→ Request
Copy the lines below verbatim, beginning at the line that contains "click on 14" and ending after the line that contains "center [456, 76].".

* start Source material *

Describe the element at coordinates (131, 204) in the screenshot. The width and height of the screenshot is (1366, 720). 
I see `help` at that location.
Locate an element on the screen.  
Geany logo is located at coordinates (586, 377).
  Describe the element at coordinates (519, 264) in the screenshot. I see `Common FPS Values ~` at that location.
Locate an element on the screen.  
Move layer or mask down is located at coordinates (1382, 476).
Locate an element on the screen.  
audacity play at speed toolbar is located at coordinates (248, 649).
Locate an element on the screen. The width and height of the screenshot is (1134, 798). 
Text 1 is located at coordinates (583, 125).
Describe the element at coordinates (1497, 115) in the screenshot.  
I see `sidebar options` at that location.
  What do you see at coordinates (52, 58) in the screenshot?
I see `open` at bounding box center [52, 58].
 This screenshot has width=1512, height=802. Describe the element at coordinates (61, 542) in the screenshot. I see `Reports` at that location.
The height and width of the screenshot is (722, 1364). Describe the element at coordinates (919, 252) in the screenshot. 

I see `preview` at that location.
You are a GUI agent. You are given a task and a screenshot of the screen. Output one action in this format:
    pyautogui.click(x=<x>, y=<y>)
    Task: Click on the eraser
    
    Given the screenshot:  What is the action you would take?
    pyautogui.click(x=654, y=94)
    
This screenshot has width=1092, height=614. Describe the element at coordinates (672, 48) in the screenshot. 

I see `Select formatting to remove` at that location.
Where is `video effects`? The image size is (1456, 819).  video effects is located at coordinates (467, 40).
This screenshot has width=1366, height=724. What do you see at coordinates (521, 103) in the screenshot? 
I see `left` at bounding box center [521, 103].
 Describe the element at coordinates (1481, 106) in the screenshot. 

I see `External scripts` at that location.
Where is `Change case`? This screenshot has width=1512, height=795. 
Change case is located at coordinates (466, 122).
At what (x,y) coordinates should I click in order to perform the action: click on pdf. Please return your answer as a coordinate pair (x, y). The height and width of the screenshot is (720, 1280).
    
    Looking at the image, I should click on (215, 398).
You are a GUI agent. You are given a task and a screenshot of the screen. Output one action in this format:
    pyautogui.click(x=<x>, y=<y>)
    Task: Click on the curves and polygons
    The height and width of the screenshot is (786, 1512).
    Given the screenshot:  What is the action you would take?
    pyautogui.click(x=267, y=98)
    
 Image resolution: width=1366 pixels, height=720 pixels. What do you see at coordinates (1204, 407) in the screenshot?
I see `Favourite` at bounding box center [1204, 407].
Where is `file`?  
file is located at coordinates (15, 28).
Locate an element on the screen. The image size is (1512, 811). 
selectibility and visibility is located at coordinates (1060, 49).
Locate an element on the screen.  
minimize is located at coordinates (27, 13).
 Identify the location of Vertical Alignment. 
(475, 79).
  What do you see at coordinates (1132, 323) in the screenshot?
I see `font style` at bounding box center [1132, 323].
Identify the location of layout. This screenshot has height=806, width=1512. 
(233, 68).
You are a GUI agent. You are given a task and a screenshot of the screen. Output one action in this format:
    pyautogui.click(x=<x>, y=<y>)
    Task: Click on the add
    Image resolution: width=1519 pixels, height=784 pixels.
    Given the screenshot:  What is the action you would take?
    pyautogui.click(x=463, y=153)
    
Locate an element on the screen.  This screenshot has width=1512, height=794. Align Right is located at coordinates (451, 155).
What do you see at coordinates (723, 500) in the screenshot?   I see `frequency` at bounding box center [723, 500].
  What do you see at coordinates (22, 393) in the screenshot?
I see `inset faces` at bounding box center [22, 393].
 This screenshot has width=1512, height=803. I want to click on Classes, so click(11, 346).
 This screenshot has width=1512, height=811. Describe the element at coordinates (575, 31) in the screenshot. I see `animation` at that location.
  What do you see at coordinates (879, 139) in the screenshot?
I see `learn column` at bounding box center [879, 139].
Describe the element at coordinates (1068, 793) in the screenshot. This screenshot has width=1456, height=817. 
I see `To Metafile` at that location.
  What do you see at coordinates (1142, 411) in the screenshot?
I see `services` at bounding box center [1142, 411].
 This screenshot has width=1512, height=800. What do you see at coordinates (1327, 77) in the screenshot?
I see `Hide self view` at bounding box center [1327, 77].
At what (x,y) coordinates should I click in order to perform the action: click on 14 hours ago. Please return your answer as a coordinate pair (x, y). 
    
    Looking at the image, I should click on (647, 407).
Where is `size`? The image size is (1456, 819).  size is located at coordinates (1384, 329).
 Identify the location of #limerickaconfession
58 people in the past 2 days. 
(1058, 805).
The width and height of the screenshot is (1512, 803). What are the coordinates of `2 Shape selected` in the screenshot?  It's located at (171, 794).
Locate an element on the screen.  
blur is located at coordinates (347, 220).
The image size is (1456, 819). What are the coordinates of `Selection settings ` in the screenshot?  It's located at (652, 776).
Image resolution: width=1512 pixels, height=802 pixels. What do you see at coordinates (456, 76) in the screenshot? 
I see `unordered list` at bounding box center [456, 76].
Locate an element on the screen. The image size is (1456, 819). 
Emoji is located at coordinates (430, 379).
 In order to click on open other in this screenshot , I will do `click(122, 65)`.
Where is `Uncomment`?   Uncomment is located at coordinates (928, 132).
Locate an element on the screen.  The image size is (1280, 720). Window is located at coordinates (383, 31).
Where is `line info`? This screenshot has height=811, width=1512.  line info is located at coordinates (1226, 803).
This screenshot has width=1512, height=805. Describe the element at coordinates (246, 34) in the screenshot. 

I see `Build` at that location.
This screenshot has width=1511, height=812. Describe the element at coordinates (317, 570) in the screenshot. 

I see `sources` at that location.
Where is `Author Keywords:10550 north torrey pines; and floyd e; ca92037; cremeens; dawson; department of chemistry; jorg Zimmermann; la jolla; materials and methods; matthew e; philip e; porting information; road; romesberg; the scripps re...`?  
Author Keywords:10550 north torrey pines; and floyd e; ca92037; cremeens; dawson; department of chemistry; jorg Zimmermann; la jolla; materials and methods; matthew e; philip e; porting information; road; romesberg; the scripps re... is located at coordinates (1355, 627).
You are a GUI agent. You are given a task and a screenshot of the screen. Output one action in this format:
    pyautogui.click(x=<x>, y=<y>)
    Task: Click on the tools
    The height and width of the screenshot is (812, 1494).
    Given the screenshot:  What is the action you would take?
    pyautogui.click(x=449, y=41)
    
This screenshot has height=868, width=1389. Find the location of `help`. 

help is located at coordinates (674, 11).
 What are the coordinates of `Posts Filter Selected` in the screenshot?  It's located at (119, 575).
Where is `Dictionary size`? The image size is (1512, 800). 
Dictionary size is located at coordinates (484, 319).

* end Source material *

→ Output for this task
At what (x,y) coordinates should I click in order to perform the action: click on 14 hours ago. Please return your answer as a coordinate pair (x, y). 
    
    Looking at the image, I should click on (647, 407).
Where is `size`? The image size is (1456, 819).  size is located at coordinates (1384, 329).
 Identify the location of #limerickaconfession
58 people in the past 2 days. 
(1058, 805).
The width and height of the screenshot is (1512, 803). What are the coordinates of `2 Shape selected` in the screenshot?  It's located at (171, 794).
Locate an element on the screen.  
blur is located at coordinates (347, 220).
The image size is (1456, 819). What are the coordinates of `Selection settings ` in the screenshot?  It's located at (652, 776).
Image resolution: width=1512 pixels, height=802 pixels. What do you see at coordinates (456, 76) in the screenshot? 
I see `unordered list` at bounding box center [456, 76].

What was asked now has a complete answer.